C (3,4) tangent to the line y=1/3x-1/3
I do not understand what you are asking.
I wanna know the radius of the circle
The distance from a point (h,k) to the line Ax^2+Bx+C=0 is
|Ah+Bk+C|/√(A^2+B^2)
We can avoid messy fractions if we rewrite the line as
x-3y-1=0
So, that means the radius of your circle is
|1*3-3*4-1|/√(1^2+3^2) = 10/√10 = √10
Now you know the center and the radius, so just put into standard circle form.
Thank you
To determine if the point (3, 4) is tangent to the line y = (1/3)x - (1/3), we can follow these steps:
1. Substitute the x and y coordinates of the given point (3, 4) into the equation of the line and check if they satisfy the equation.
y = (1/3)x - (1/3)
4 = (1/3)(3) - (1/3)
4 = 1 - (1/3)
4 = (3/3) - (1/3)
4 = 2/3
Since 4 does not equal 2/3, the point (3, 4) is not on the line.
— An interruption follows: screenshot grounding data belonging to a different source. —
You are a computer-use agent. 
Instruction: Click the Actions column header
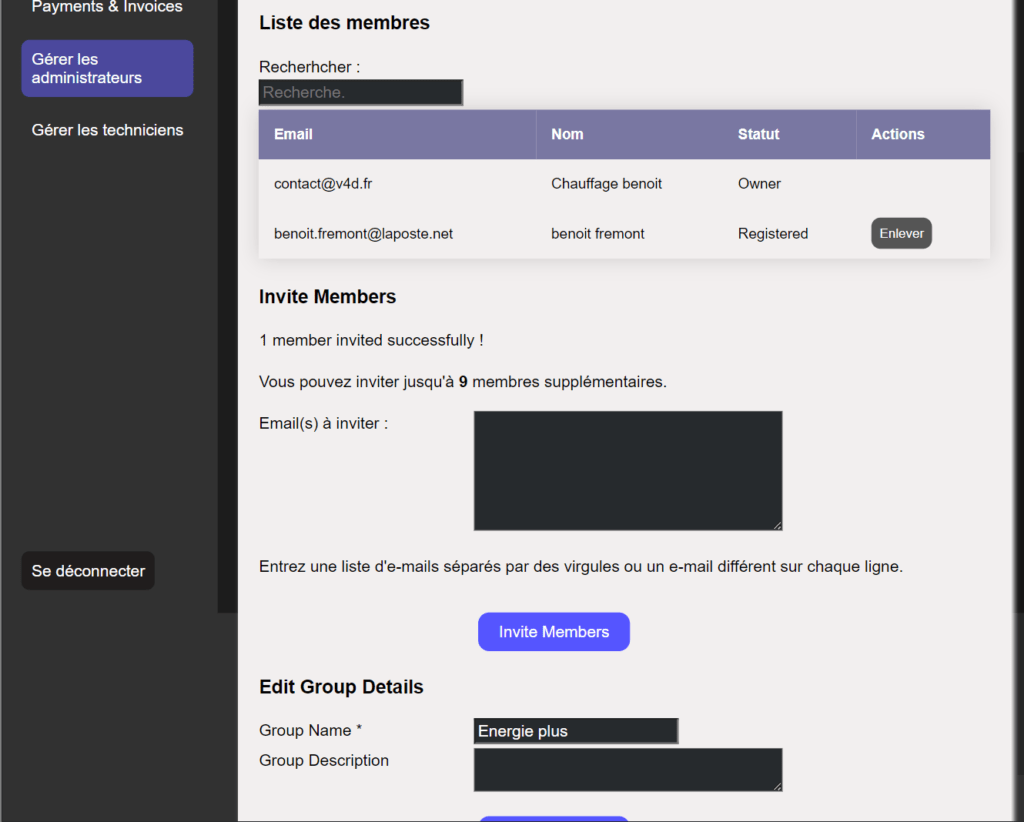pyautogui.click(x=897, y=134)
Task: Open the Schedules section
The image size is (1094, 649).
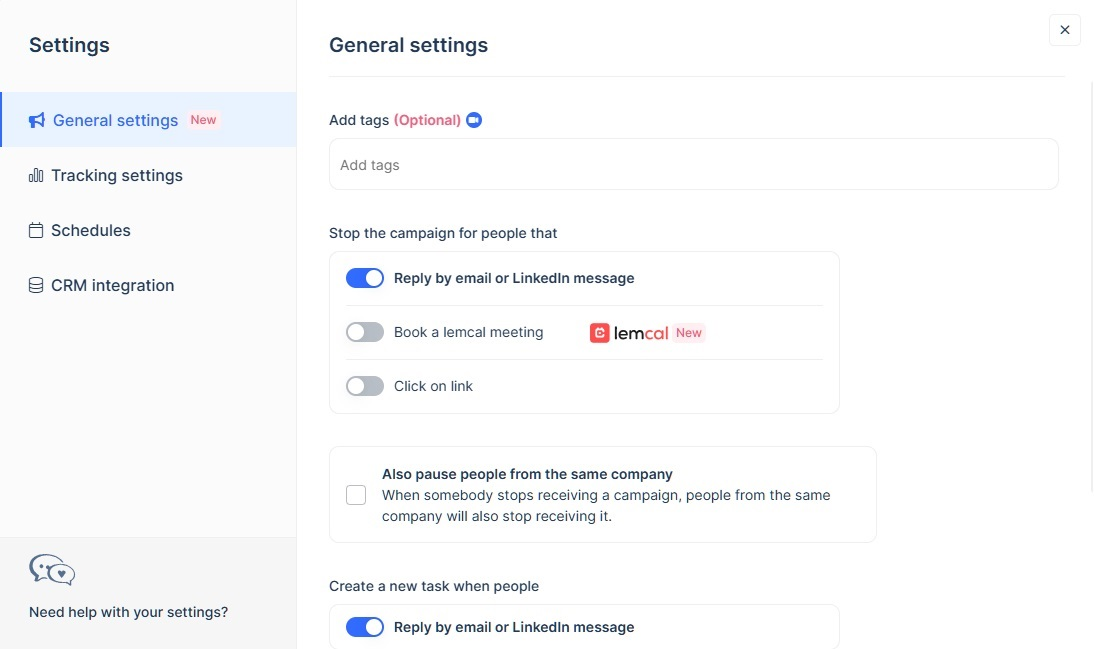Action: (x=91, y=230)
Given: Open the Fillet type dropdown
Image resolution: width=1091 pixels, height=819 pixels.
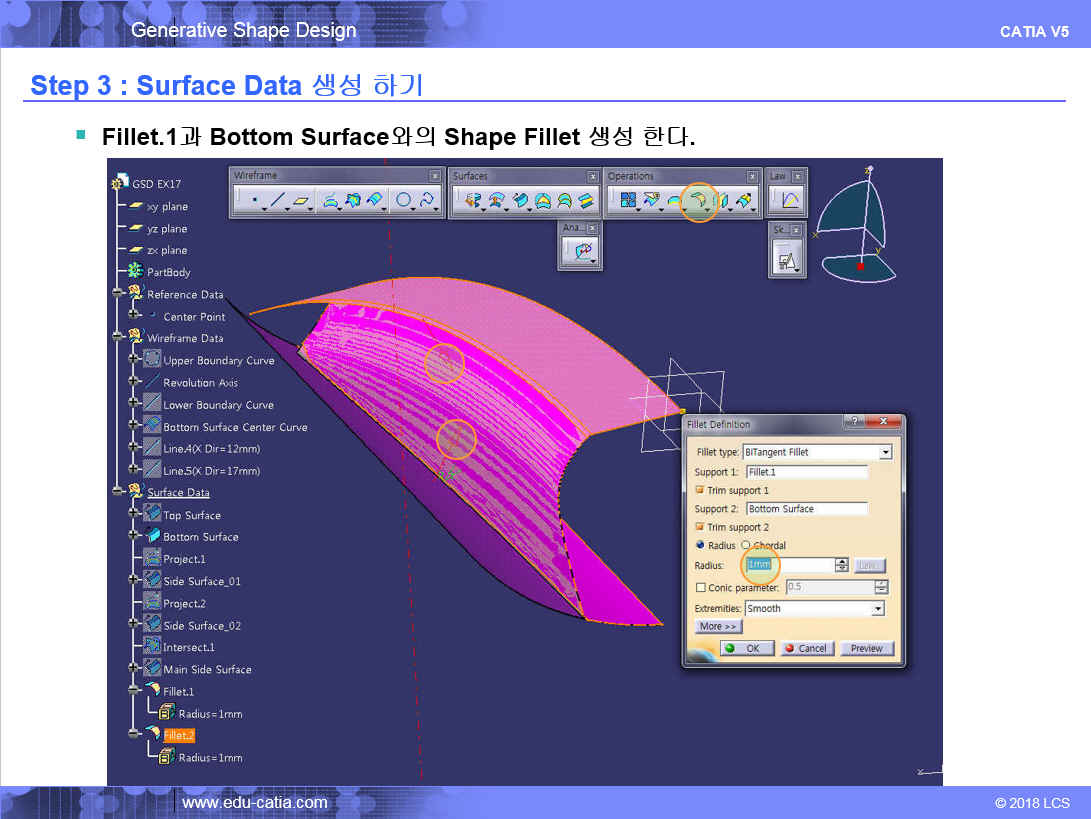Looking at the screenshot, I should click(x=885, y=452).
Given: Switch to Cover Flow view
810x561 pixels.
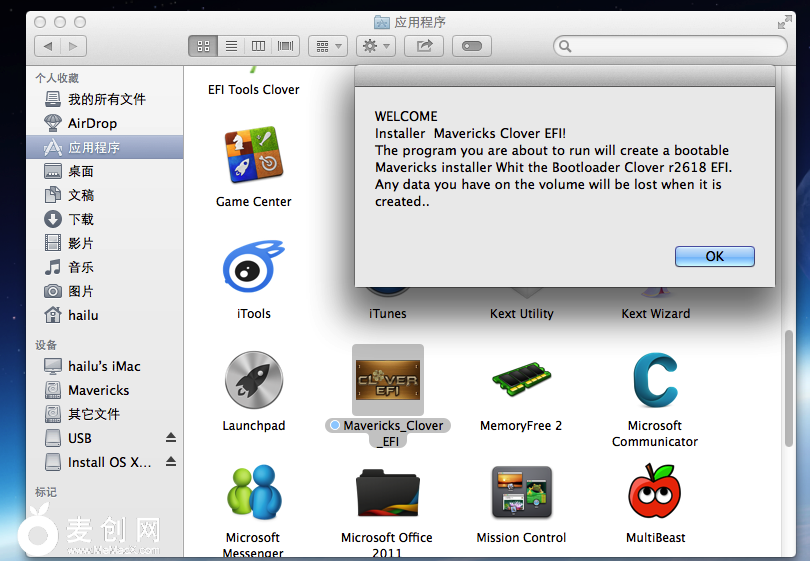Looking at the screenshot, I should [286, 46].
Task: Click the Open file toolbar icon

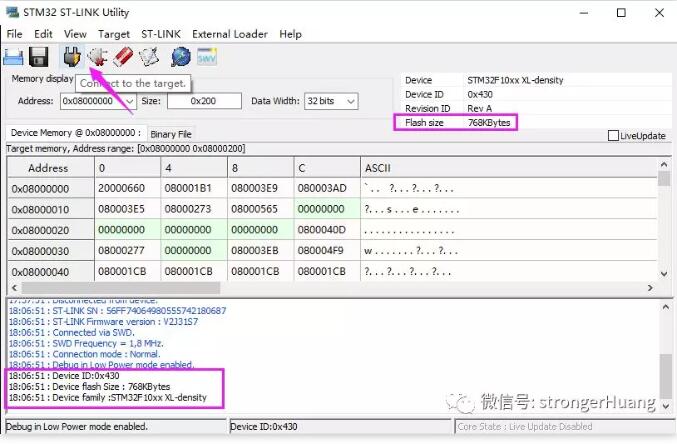Action: point(14,57)
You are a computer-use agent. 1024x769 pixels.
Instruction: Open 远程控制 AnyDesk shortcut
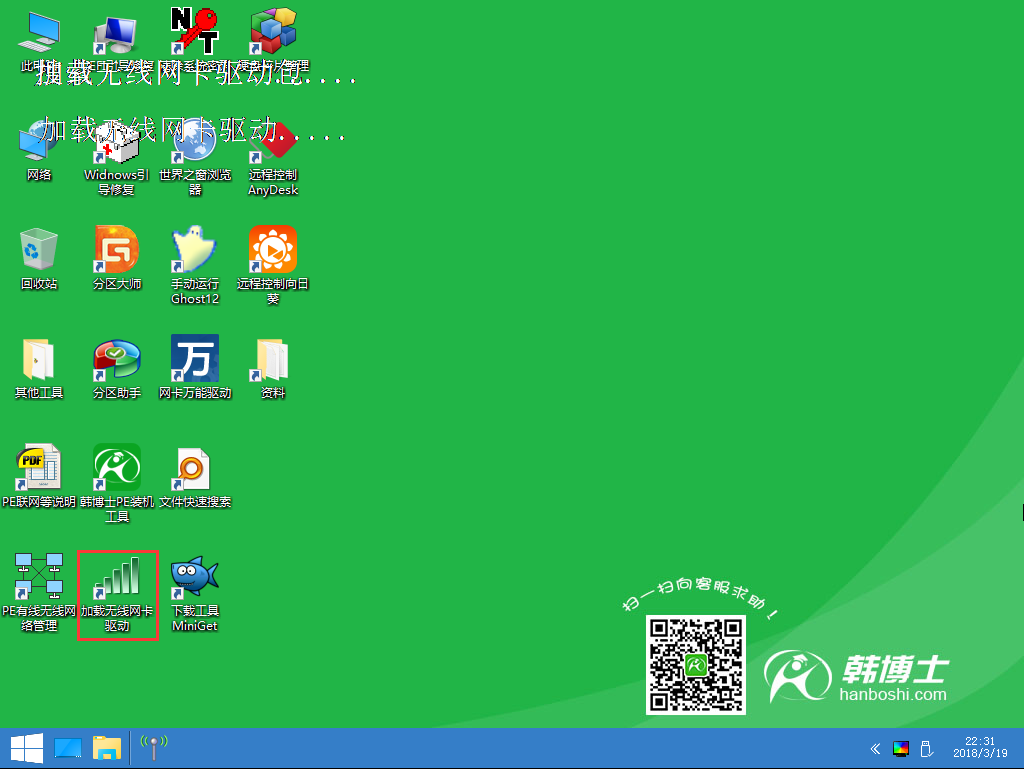click(273, 142)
2. Calculate the slope of the line y = (1/3)x - (1/3).
The slope-intercept form of a line is y = mx + b, where m represents the slope.
Comparing the given line's equation, y = (1/3)x - (1/3), to the slope-intercept form, we can see that the slope is 1/3.
3. Calculate the slope between the point (3, 4) and the line.
The slope between two points (x1, y1) and (x2, y2) is given by the formula m = (y2 - y1) / (x2 - x1).
Let's consider the point (x1, y1) = (3, 4) and a point (x2, y2) on the line. We can take any convenient value for x2 and calculate the corresponding y2.
Let's choose x2 = 0, which gives us:
y2 = (1/3)(0) - (1/3)
y2 = 0 - (1/3)
y2 = -1/3
Now we can calculate the slope: m = (-1/3 - 4) / (0 - 3)
m = (-4 1/3) / (-3)
m = (13/3) / (3/1)
m = 13/9
4. Compare the slopes calculated in steps 2 and 3.
The slope of the line is 1/3, and the slope between the point (3, 4) and the line is 13/9.
Since the slopes are not equal, the point (3, 4) is not tangent to the line y = (1/3)x - (1/3).
Therefore, the point (3, 4) is not tangent to the line y = (1/3)x - (1/3).